Drop all pictures and repeat exactly the lines from the line holding "At what coordinates" through the end of the records.
**** EXERCISE INPUT
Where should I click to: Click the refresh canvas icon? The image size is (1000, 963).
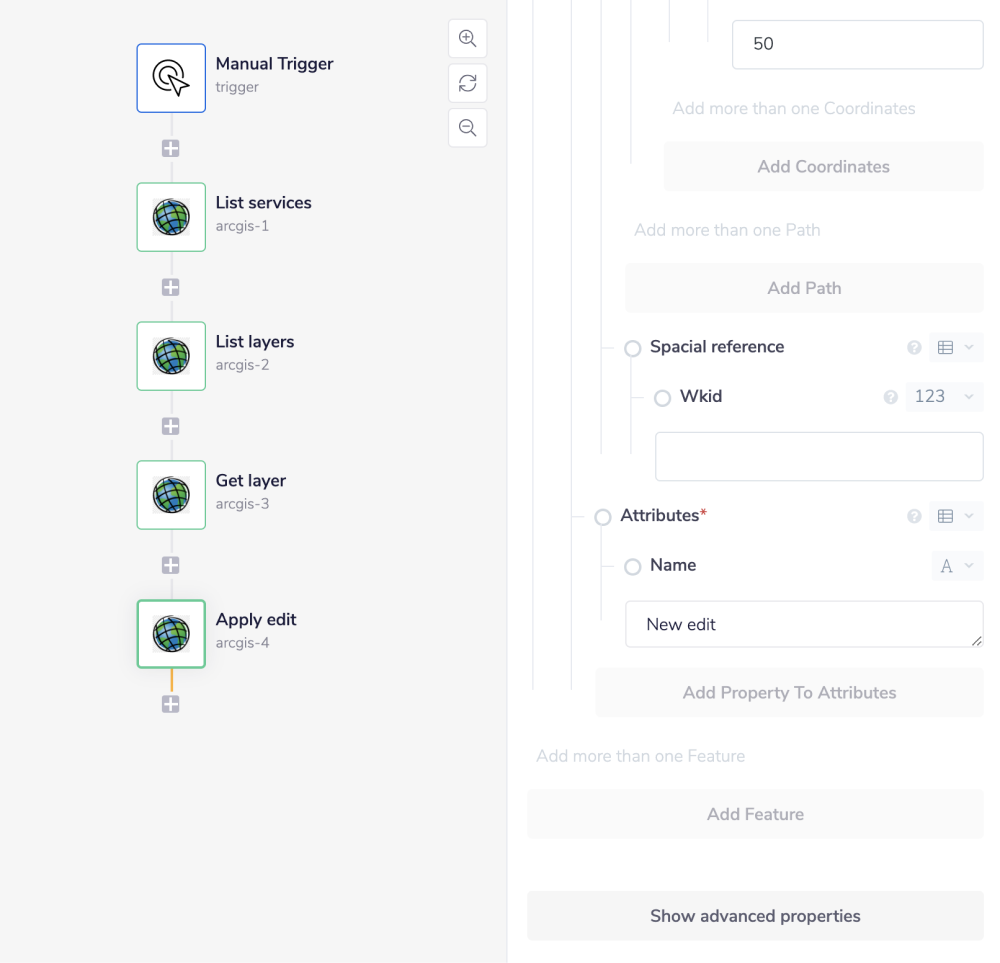click(467, 84)
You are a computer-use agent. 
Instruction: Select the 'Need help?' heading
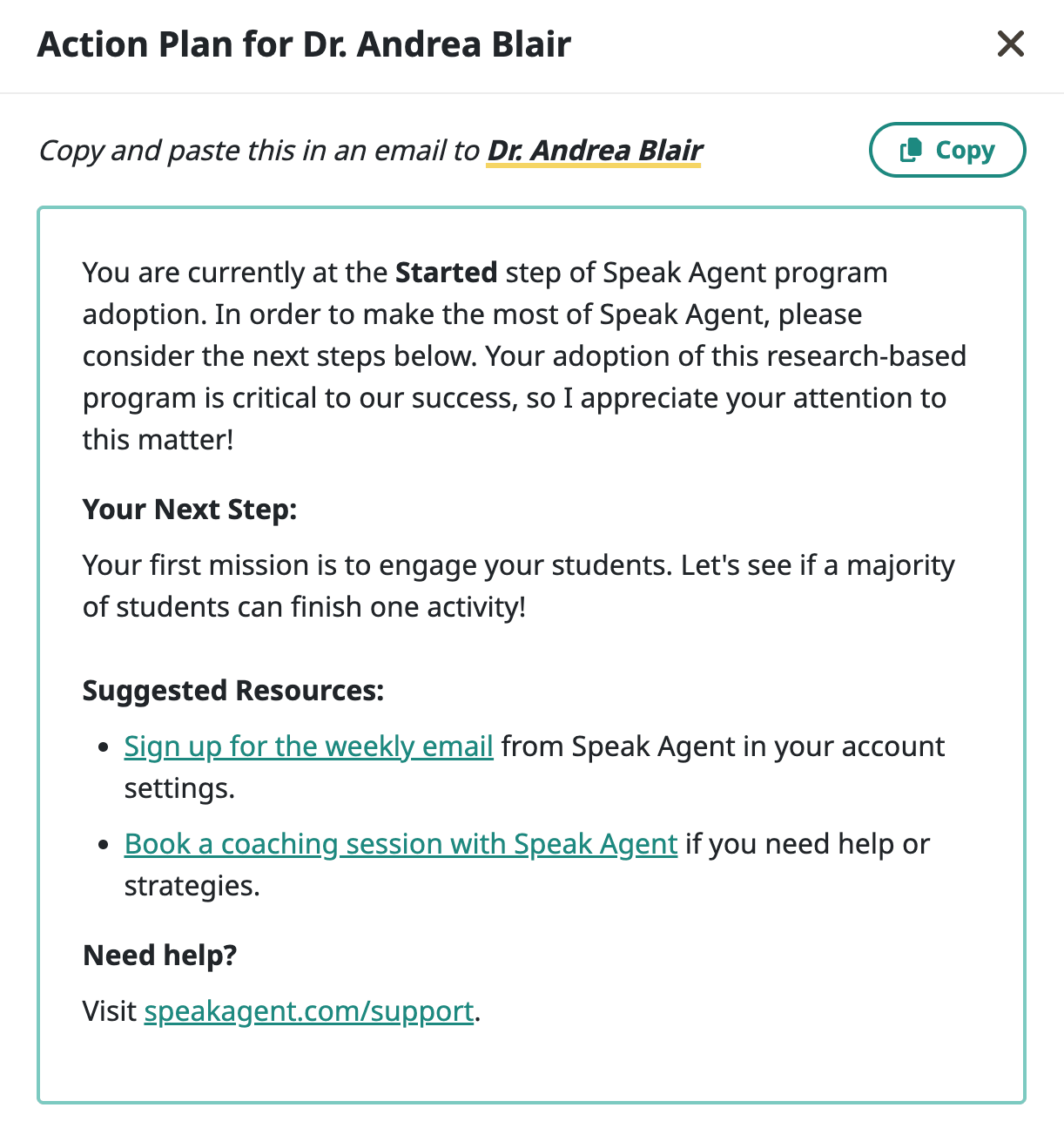tap(158, 955)
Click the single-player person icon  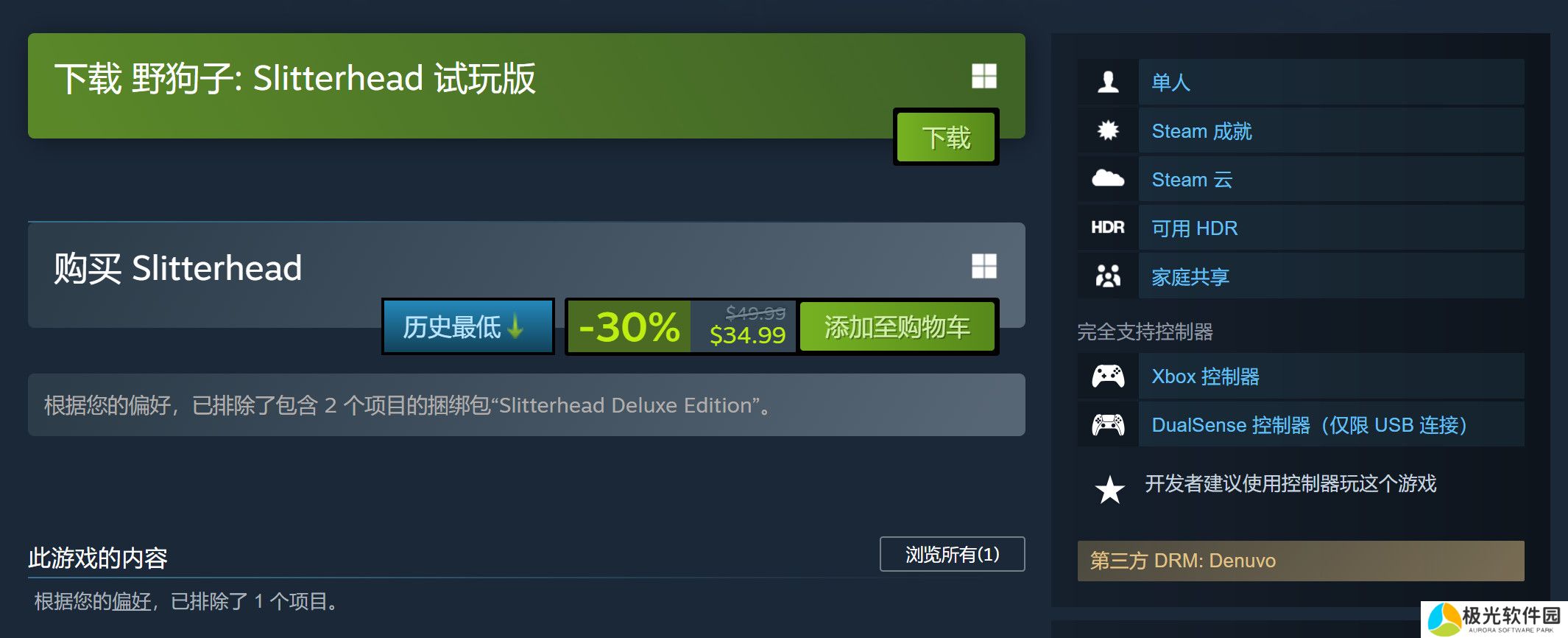(1108, 82)
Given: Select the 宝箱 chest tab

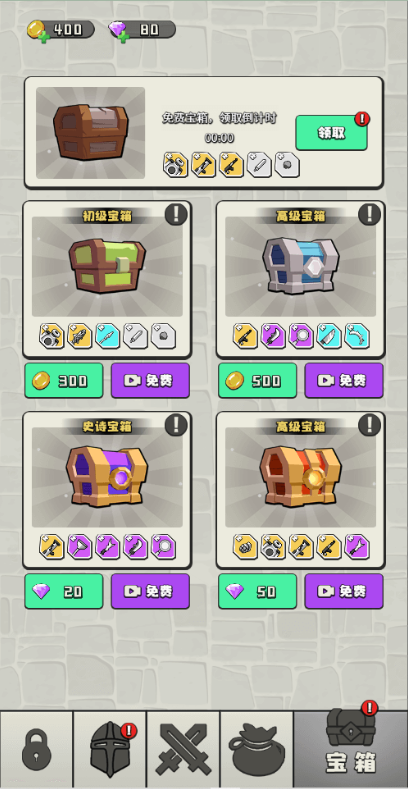Looking at the screenshot, I should point(351,750).
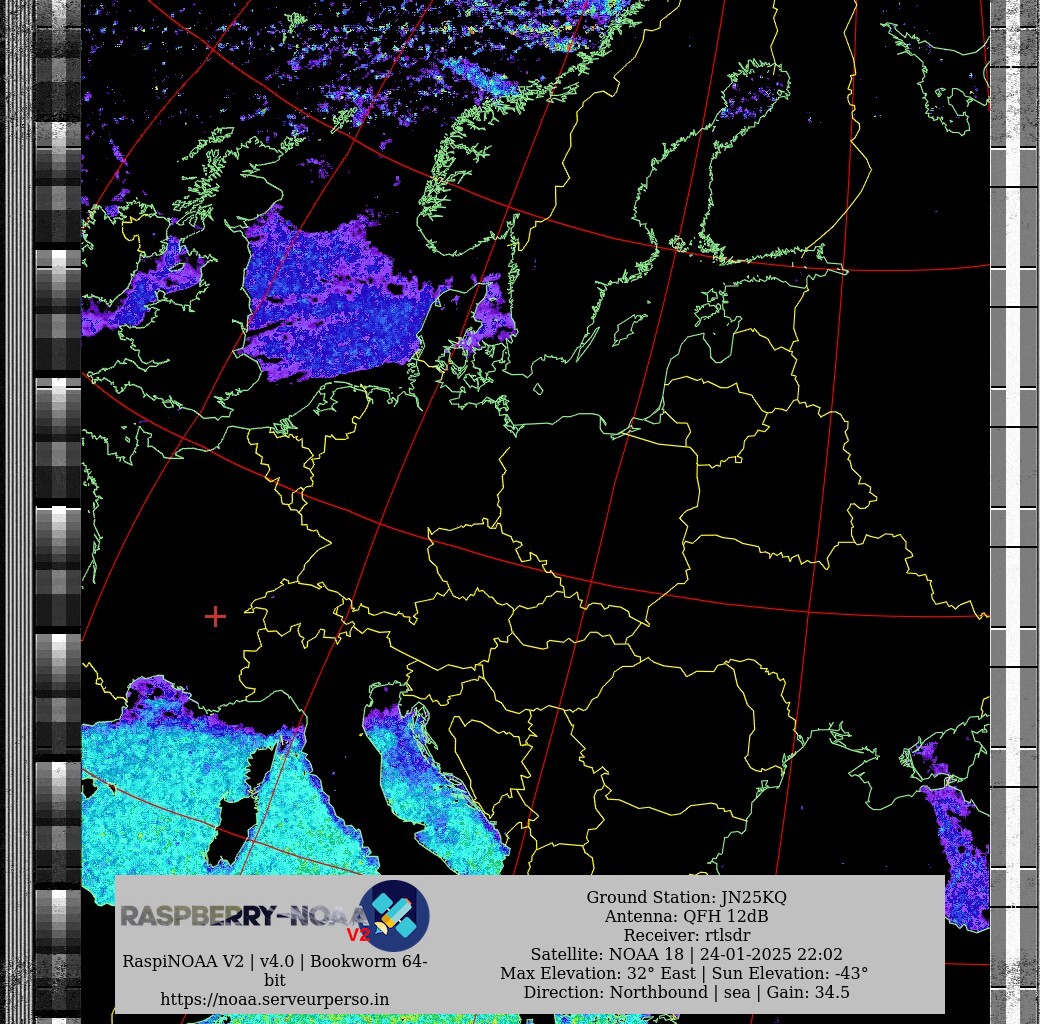Click the Direction: Northbound gain line
Image resolution: width=1040 pixels, height=1024 pixels.
coord(686,992)
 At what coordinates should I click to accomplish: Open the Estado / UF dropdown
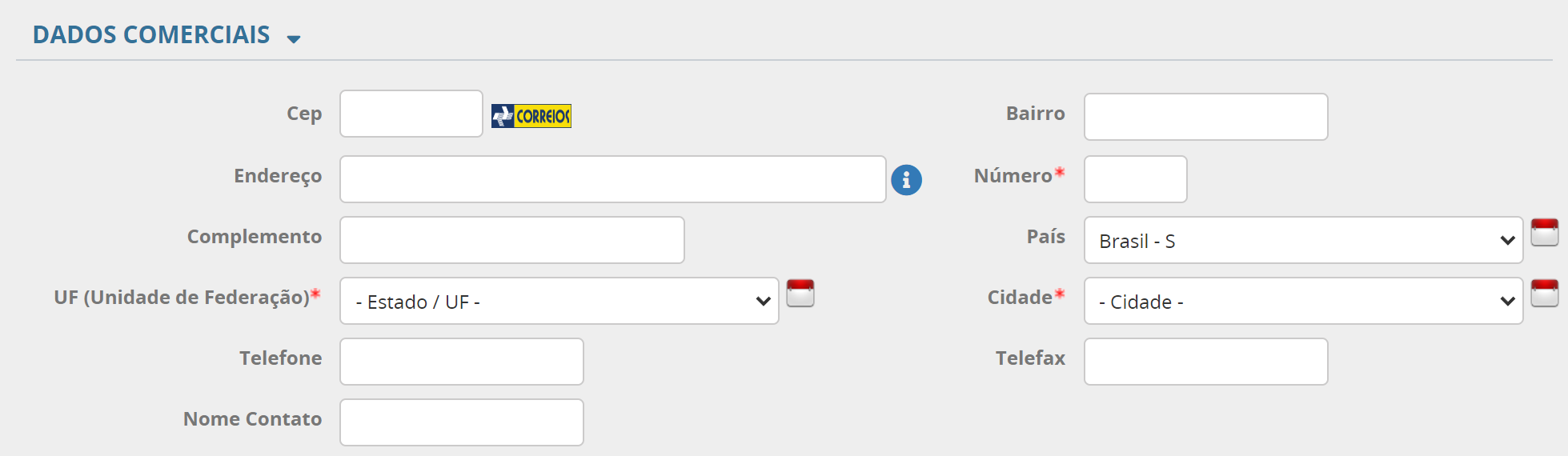pos(559,301)
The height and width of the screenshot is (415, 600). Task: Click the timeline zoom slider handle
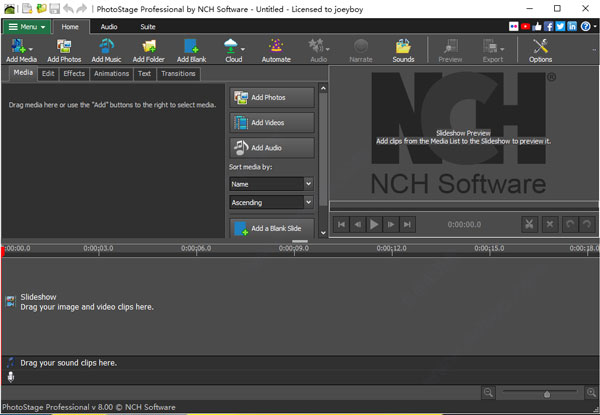coord(546,394)
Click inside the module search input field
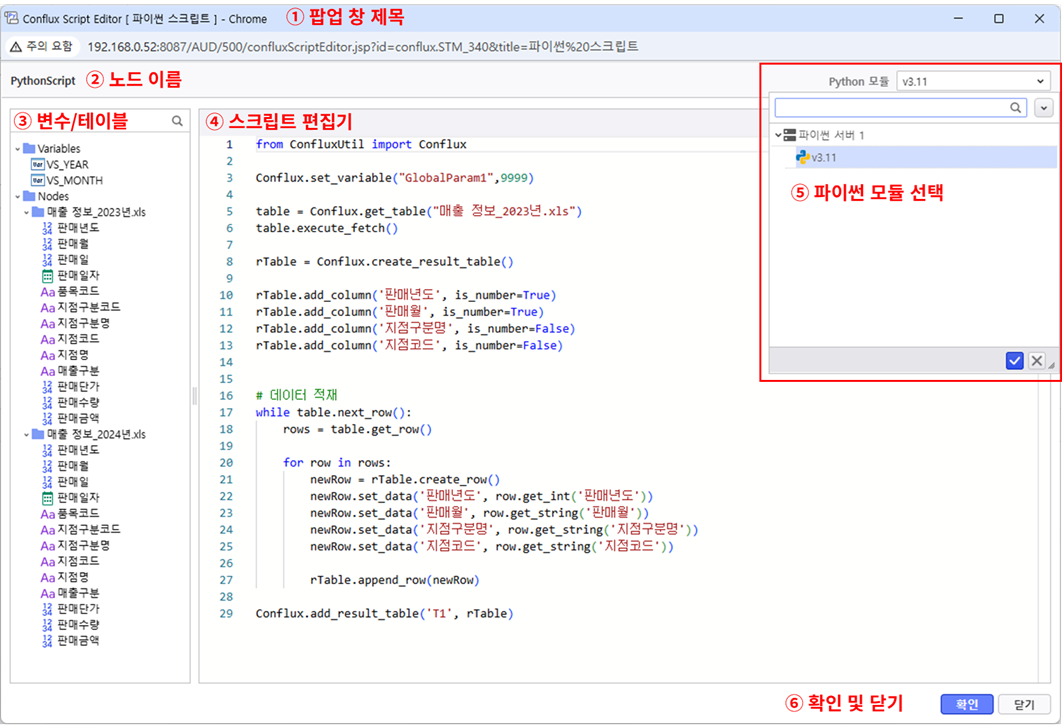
********
● **RESULT FOR THIS EXERCISE**:
 At what coordinates should I click to accomplish: Open the Estado / UF dropdown
pos(559,301)
The height and width of the screenshot is (415, 600). Task: Click the timeline zoom slider handle
coord(546,394)
Click inside the module search input field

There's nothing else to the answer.